Tuesday, March 31, 2009
ArtBiz Coach Alyson Stanfield
In the photo of us all taken last Friday, Alyson is the only one wearing a bright color. The rest of us are in black or grey, wonder if it comes from living in Oregon in the winter?
Alyson Stanfield featured my bronze Bear fountain head as the cover photo for this week's Art Marketing Action. Let's see what this kind of exposure does for Mr. Bear.
Labels:
Working Artist
Monday, March 30, 2009
Meeting With Alyson Stanfield
Alyson Stanfield of ArtBizCoach.com made a whirlwind visit to Oregon. Two stops in Portland and then off to Hood River. It is part of her generous spirt to want to meet us, hear our stories. She acted as a catalyst for getting us out of our studios, meeting other artists and thinking of new ways to sell our art.
We met with Alyson at the home of the talented painter Annie Salness. Annie not only opened her home but made a delicious lunch that allowed us to linger and continue talking after Alyson left. Annie let us see her studio with both finished paintings and work in progress.
I fell in love with a small painting of a yellow lab on a leash, pictured above. Annie packs a lot of painting into a small canvas. We both went to the same art school, California State University at Long Beach. Small world.
Labels:
Internet Treasures,
Working Artist
Saturday, March 28, 2009
The One That Got Away. Celtic Cross Sculpture
It's always strange to meet an artwork or commission that got away. I worked up a bid for this Celtic Cross several years ago. Nothing came of it, and I forgot about it. Driving up past Calvary Cemetery there it was, completed by someone else. I felt a mixture of disappointment and relief.
It is beautifully executed, cast in a honey gold concrete.
Whoever created it did a excellent job.
(That translates in my squirrel brain to " Oh my God, this is/was SO much work! - Looks like the master was actually carved. -NO pinholes or craters from casting it! -Good mix design, consistent color, that has a nice depth. -- It must weigh several thousand pounds. This was so much work. so much worksomuchwork..... Thank God it got away.)
The style is Romanesque. Wonderful enigmatic figures that look like a dimensional Lynda Barry cartoon. I will try to find out who carved and cast it.
Labels:
Bas Relief
Thursday, March 26, 2009
Sour Spring Smoothie
On route to the studio, I had to pull over. Fast. The ugly low restaurant building, home to Voodoo Doughnuts, is painted the exact color of the blooming plum trees. It's perfect- for a week and a half, once a year.
Don't know if it's synestheia but the color hit me like a sour berry smoothie. The pink is a true pink. The problem is that the emerging foliage is an orange based rust to burgundy. Those colors mixed ten thousand times on each tree hits me like an anchovy in a milk shake. Or that last pink glazed doughnut sitting alone in the fat stained cardboard box. Can't look away though.....

Rows of pointing data

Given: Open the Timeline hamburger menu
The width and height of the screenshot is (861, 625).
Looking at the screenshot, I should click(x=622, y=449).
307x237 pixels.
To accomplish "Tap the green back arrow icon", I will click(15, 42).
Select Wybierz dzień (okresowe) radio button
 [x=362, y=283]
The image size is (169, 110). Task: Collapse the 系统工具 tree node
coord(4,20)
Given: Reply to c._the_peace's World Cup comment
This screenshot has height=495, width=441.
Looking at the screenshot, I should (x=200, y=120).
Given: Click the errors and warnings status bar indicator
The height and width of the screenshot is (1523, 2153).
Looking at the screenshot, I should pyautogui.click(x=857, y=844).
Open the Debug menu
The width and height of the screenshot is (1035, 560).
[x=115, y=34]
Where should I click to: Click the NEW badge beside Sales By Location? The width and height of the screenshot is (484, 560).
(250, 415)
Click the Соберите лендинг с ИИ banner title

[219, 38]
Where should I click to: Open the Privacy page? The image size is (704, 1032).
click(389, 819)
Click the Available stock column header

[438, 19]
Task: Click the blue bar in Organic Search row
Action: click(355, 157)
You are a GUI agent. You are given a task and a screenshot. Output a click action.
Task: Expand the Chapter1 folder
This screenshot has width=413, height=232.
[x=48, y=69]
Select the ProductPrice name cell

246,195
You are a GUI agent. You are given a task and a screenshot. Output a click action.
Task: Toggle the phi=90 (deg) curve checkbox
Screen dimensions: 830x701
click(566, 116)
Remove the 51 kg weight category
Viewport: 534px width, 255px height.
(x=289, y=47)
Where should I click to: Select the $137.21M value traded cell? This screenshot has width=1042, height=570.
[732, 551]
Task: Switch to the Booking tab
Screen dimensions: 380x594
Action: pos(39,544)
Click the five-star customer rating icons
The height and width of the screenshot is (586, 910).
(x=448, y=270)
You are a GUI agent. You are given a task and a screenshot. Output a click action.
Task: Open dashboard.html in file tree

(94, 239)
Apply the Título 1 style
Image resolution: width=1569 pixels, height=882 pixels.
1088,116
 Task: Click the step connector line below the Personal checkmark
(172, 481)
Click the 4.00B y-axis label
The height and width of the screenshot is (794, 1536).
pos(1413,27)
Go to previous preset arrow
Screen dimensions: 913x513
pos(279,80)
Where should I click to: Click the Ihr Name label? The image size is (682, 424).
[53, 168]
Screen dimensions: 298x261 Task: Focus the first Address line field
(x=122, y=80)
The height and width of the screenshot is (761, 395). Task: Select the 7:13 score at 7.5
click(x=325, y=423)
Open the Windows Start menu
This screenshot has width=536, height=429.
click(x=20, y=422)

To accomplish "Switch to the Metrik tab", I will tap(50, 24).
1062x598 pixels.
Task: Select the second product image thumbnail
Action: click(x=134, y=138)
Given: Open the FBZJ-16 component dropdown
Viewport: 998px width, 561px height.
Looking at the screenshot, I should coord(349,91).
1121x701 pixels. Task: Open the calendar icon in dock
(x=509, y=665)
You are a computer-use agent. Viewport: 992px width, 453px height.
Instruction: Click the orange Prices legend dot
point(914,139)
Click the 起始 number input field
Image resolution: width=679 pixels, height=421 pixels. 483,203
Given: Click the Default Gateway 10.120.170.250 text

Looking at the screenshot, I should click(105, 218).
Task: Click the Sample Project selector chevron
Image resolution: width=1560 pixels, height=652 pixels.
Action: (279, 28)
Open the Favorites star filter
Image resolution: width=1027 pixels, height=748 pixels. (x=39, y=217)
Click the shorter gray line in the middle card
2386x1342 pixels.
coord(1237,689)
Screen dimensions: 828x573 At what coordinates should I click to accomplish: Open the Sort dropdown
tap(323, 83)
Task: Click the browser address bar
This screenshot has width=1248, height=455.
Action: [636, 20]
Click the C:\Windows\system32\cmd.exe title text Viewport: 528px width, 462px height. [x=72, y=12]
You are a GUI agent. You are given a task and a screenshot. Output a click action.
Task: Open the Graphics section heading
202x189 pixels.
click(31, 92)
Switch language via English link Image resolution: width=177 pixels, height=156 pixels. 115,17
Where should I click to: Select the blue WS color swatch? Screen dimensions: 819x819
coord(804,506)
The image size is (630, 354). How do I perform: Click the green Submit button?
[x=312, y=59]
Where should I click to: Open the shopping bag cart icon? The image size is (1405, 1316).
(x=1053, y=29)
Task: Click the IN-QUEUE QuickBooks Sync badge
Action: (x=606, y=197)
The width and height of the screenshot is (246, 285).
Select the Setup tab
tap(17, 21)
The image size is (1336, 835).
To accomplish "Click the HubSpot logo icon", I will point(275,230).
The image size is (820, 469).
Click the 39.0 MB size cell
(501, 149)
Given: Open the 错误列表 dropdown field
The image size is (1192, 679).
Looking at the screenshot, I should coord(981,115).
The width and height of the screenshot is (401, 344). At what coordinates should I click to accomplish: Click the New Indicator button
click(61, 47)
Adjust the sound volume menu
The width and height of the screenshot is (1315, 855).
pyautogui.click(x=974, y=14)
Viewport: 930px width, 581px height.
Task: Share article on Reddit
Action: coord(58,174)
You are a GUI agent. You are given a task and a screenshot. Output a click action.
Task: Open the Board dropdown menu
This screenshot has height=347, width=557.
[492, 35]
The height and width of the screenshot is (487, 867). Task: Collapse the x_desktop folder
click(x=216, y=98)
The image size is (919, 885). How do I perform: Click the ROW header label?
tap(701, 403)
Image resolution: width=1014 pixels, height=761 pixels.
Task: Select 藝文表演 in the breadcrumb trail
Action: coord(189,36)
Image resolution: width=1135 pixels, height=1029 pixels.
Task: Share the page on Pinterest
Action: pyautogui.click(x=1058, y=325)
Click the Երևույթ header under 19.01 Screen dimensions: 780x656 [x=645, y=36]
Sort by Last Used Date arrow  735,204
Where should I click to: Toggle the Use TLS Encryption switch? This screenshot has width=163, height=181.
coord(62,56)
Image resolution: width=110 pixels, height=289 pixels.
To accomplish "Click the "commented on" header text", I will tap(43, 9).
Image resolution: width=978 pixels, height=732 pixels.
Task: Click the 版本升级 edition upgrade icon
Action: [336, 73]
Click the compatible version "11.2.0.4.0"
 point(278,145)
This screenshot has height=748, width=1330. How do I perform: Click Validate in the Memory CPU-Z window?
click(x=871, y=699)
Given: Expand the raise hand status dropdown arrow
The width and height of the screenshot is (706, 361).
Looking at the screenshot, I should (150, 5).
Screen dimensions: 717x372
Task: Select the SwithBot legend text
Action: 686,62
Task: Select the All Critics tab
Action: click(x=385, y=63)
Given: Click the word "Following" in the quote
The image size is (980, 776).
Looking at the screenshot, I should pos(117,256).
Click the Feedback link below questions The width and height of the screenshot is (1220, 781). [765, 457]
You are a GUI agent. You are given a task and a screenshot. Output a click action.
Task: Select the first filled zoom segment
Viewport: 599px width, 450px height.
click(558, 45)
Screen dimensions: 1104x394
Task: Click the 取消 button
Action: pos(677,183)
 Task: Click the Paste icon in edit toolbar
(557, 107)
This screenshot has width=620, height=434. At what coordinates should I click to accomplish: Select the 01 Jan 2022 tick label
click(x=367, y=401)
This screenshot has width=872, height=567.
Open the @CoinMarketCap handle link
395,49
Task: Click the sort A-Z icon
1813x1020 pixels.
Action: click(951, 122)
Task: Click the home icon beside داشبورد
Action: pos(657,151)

=== TO-DO LIST ===
**A)** Transcribe the passage of the blog posts between "I fell in love" and "disappointment and relief.", inclusive.
**B)** Reproduce word for word the lines of the listing from its first line through the line holding "[x=115, y=34]", inclusive.

=== RESULTS FOR EACH TASK ===
**A)**
I fell in love with a small painting of a yellow lab on a leash, pictured above. Annie packs a lot of painting into a small canvas. We both went to the same art school, California State University at Long Beach. Small world.
Labels:
Internet Treasures,
Working Artist
Saturday, March 28, 2009
The One That Got Away. Celtic Cross Sculpture
It's always strange to meet an artwork or commission that got away. I worked up a bid for this Celtic Cross several years ago. Nothing came of it, and I forgot about it. Driving up past Calvary Cemetery there it was, completed by someone else. I felt a mixture of disappointment and relief.

**B)**
Given: Open the Timeline hamburger menu
The width and height of the screenshot is (861, 625).
Looking at the screenshot, I should click(x=622, y=449).
307x237 pixels.
To accomplish "Tap the green back arrow icon", I will click(15, 42).
Select Wybierz dzień (okresowe) radio button
 [x=362, y=283]
The image size is (169, 110). Task: Collapse the 系统工具 tree node
coord(4,20)
Given: Reply to c._the_peace's World Cup comment
This screenshot has height=495, width=441.
Looking at the screenshot, I should (x=200, y=120).
Given: Click the errors and warnings status bar indicator
The height and width of the screenshot is (1523, 2153).
Looking at the screenshot, I should pyautogui.click(x=857, y=844).
Open the Debug menu
The width and height of the screenshot is (1035, 560).
[x=115, y=34]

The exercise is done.